──────── TEXTO DE LA PÁGINA

La imposición llegaba al extremo de que los cristianos tenían la
obligación de «honrar a los musulmanes, cederles el paso o levantarse
de sus asientos si deseaban sentarse».
Población desarmada
Para asegurarse de que nunca se resistieran al trato que pudieran
recibir, también se prohibió a los cristianos portar «cualquier clase
de armas».
Las condiciones concluían dejando claro que si se violaba
cualquiera de sus estipulaciones, se acababan los acuerdos, y los
musulmanes eran libres de castigar a los culpables. Esto ocurría a
menudo –y sigue ocurriendo– en contextos de castigo colectivo.
Aunque esas condiciones se formularon por primera vez en el
contexto de los cristianos conquistados, luego pasaron a codificarse en
la ley islámica [las saría], formando la base del trato del islam a los no musulmanes conquistados que se negaban a convertirse al islam (los «dimmíes»).
Estuvieron en vigor durante más de un milenio, hasta que las potencias
coloniales occidentales presionaron a los gobernantes musulmanes para
que las abolieran en el siglo XIX.
La cuestión que se nos plantea es sencilla: ¿se ajustan estas condiciones, bajo las que tienen que vivir millones de no musulmanes, a la definición de genocidio aprobada por la ONU:
«Imponer deliberadamente al grupo condiciones de vida calculadas para acarrear su destrucción física, total o parcial».

────────────────
──────── DATOS MOSTRADOS

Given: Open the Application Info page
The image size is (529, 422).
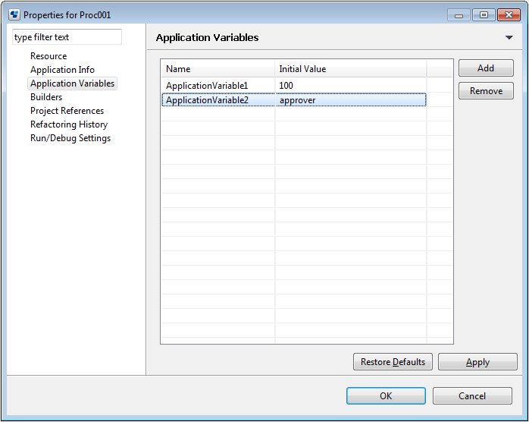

────────────────

[DESCRIPCIÓN DEL EJERCICIO]
Devuelve sin ningún cambio el fragmento del texto de la página que va desde «Las condiciones concluían» hasta «el siglo XIX.», incluidas ambas expresiones. El material mostrado es independiente del texto de la página.

[RESULTADO DE LA TAREA]
Las condiciones concluían dejando claro que si se violaba
cualquiera de sus estipulaciones, se acababan los acuerdos, y los
musulmanes eran libres de castigar a los culpables. Esto ocurría a
menudo –y sigue ocurriendo– en contextos de castigo colectivo.
Aunque esas condiciones se formularon por primera vez en el
contexto de los cristianos conquistados, luego pasaron a codificarse en
la ley islámica [las saría], formando la base del trato del islam a los no musulmanes conquistados que se negaban a convertirse al islam (los «dimmíes»).
Estuvieron en vigor durante más de un milenio, hasta que las potencias
coloniales occidentales presionaron a los gobernantes musulmanes para
que las abolieran en el siglo XIX.